» **AIM OF THE TASK**
Shift every coordinate in the listing below by 30, covering only the part that opens with the line containing "January 2018 (367, 449)" and closes with the line containing "Login (403, 5)". Write all of those lines out again, requests included, with 30 added to each number in the coordinate answers, and omit the picture.

» **INPUT DATA**
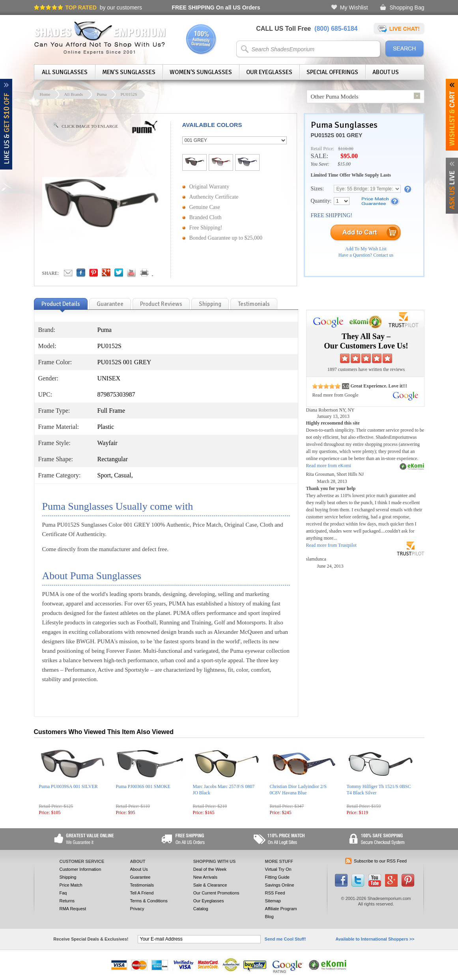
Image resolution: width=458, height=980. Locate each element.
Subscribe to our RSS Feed (380, 861)
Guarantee (140, 877)
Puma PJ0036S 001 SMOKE (143, 786)
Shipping (68, 877)
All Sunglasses (65, 72)
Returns (67, 901)
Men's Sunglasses (129, 72)
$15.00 (344, 164)
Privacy (137, 909)
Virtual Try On (278, 869)
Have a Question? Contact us (366, 255)
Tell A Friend (142, 893)
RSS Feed (275, 893)
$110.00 (346, 149)
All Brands (73, 94)
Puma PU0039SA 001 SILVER (68, 786)
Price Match (71, 885)
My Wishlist (354, 7)
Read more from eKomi (329, 466)
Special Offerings (332, 72)
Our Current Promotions (216, 893)
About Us (385, 72)
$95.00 (349, 156)
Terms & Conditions (148, 901)
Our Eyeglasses (269, 72)
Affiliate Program (281, 909)
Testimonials (142, 885)
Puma (101, 94)
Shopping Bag (407, 7)
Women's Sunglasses (201, 72)
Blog (269, 917)
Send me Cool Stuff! (285, 939)
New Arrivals (205, 877)
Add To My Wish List (366, 249)
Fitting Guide (277, 877)
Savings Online (280, 885)
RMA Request (73, 909)
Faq (63, 893)
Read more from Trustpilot (331, 545)
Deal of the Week (210, 869)
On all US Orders (216, 7)
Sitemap (273, 901)
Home (45, 94)
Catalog (201, 909)
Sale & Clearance (210, 885)
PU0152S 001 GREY (336, 135)
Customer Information (80, 869)
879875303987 (116, 394)
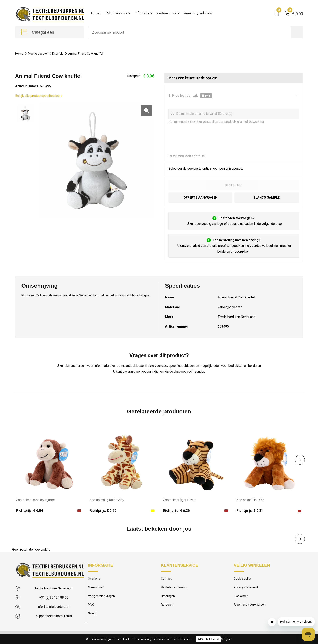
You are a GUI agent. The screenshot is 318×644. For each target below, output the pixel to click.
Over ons (94, 579)
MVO (91, 605)
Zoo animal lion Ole (250, 500)
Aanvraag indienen (198, 13)
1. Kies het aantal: (190, 96)
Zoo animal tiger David (179, 500)
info (206, 96)
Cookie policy (243, 579)
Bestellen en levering (174, 588)
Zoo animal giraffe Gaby (107, 500)
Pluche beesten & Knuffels (46, 54)
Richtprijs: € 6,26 (103, 510)
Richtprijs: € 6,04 (29, 510)
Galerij (92, 614)
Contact (166, 579)
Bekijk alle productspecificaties (39, 96)
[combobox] (189, 32)
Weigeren (227, 639)
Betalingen (168, 596)
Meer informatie (182, 639)
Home (95, 13)
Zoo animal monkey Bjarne (35, 500)
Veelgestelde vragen (102, 596)
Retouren (167, 605)
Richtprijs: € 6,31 (250, 510)
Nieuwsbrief (96, 588)
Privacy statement (246, 588)
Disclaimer (241, 596)
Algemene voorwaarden (250, 605)
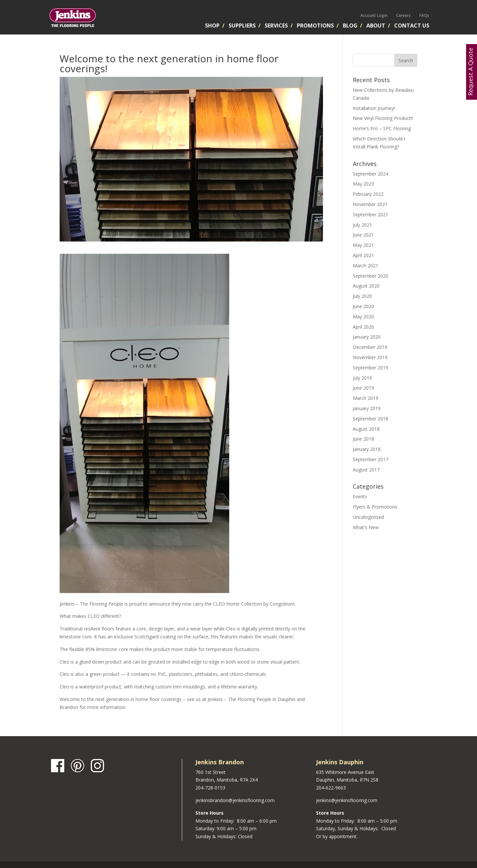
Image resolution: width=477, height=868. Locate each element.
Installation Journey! (374, 108)
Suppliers (242, 26)
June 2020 (363, 306)
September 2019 (370, 368)
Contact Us (412, 26)
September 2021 (370, 214)
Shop (212, 26)
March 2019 (365, 398)
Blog (350, 26)
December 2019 (370, 347)
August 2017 (366, 469)
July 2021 (362, 225)
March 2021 (365, 266)
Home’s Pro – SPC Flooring (382, 128)
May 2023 (363, 184)
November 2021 (370, 204)
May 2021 (363, 245)
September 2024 (370, 174)
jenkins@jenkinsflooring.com (347, 800)
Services (276, 26)
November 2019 (370, 357)
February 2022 (368, 194)
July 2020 (362, 296)
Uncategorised (368, 517)
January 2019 (367, 408)
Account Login (374, 15)
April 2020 (363, 327)
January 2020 (367, 337)
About (376, 26)
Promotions (315, 26)
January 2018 (367, 449)
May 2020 (363, 316)
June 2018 (363, 439)
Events (360, 496)
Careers (403, 15)
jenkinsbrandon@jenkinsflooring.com (235, 800)
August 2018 (366, 429)
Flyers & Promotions (375, 506)
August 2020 (366, 286)
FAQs (424, 15)
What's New (365, 527)
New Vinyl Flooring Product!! (383, 118)
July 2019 (362, 378)
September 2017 (370, 459)
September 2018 (370, 418)
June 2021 (363, 235)
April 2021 (363, 255)
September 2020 (370, 276)
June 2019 (363, 388)
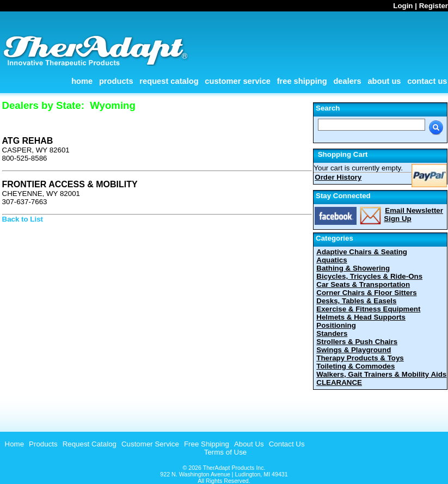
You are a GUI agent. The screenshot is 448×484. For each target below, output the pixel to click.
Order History (338, 177)
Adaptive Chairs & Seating (361, 252)
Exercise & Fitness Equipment (368, 309)
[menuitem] (13, 444)
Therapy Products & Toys (360, 358)
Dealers (347, 81)
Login (403, 5)
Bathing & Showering (353, 268)
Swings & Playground (353, 350)
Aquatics (332, 260)
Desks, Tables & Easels (356, 301)
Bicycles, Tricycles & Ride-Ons (369, 276)
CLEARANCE (339, 382)
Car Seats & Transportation (363, 284)
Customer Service (237, 81)
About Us (384, 81)
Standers (332, 333)
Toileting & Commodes (355, 366)
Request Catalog (169, 81)
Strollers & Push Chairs (357, 341)
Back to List (23, 219)
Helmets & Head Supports (361, 317)
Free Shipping (302, 81)
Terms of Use (225, 452)
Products (116, 81)
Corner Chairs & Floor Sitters (366, 292)
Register (433, 5)
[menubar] (154, 444)
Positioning (336, 325)
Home (82, 81)
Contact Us (427, 81)
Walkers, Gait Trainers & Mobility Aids (381, 374)
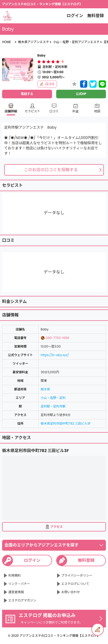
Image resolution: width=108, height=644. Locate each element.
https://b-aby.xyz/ (55, 355)
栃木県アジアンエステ (33, 42)
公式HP (81, 94)
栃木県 (45, 389)
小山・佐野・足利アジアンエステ (76, 42)
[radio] (40, 62)
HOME (6, 42)
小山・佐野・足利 (53, 398)
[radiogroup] (48, 62)
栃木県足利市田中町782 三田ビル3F (66, 423)
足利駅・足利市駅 (53, 406)
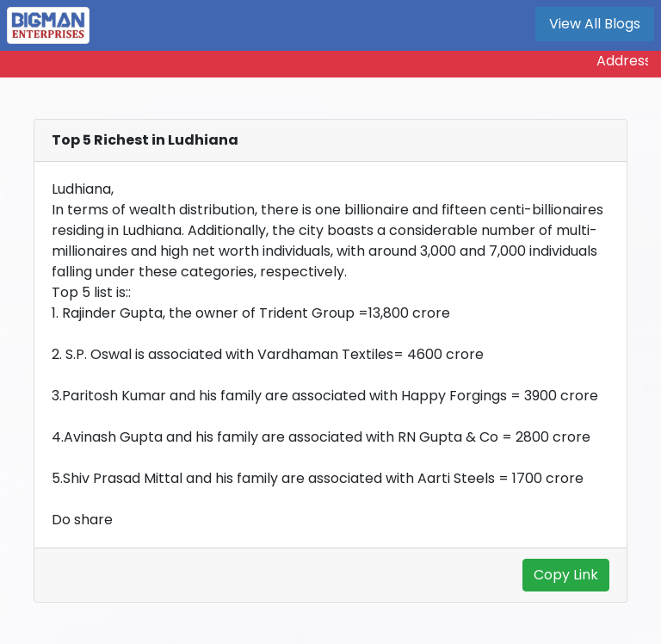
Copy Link (565, 574)
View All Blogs (595, 23)
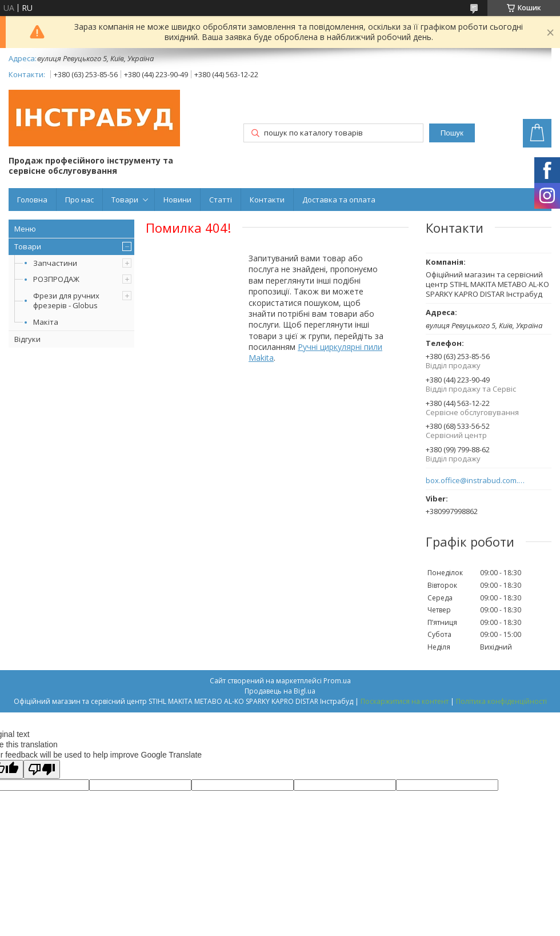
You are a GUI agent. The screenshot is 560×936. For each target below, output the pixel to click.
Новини (177, 200)
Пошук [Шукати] (452, 133)
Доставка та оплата (339, 200)
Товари (125, 200)
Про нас (79, 200)
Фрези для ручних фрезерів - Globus (66, 300)
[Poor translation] (42, 769)
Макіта (46, 322)
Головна (32, 200)
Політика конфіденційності (501, 701)
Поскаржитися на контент (405, 701)
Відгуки (27, 339)
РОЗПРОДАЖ (56, 279)
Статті (221, 200)
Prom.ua (337, 680)
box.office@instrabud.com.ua (475, 480)
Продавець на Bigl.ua (280, 691)
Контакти (267, 200)
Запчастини (55, 263)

» **REPLY**
January 2018 (397, 479)
May 2020 (393, 346)
June 2018 (393, 469)
Events (390, 526)
Careers (433, 45)
jenkinsbrandon@jenkinsflooring.com (265, 830)
August 2018 (396, 459)
Flyers & Promotions (405, 536)
August 2020 (396, 316)
FAQs (454, 45)
What's New (395, 557)
New Vinyl Flooring Product!! (413, 148)
July 2019 (392, 408)
September 2017 (400, 489)
September 2018 (400, 448)
June 2021 (393, 265)
April 2021 (393, 285)
September 2020 (400, 306)
June 2019 (393, 418)
You are a GUI agent. The screenshot is 448×484. For each target below, output the pixel to click.
Order History (368, 207)
Adaptive Chairs & Seating (391, 282)
Exercise & Fitness Equipment (398, 339)
[menuitem] (43, 474)
Therapy Products & Toys (390, 388)
Dealers (377, 111)
Login (433, 35)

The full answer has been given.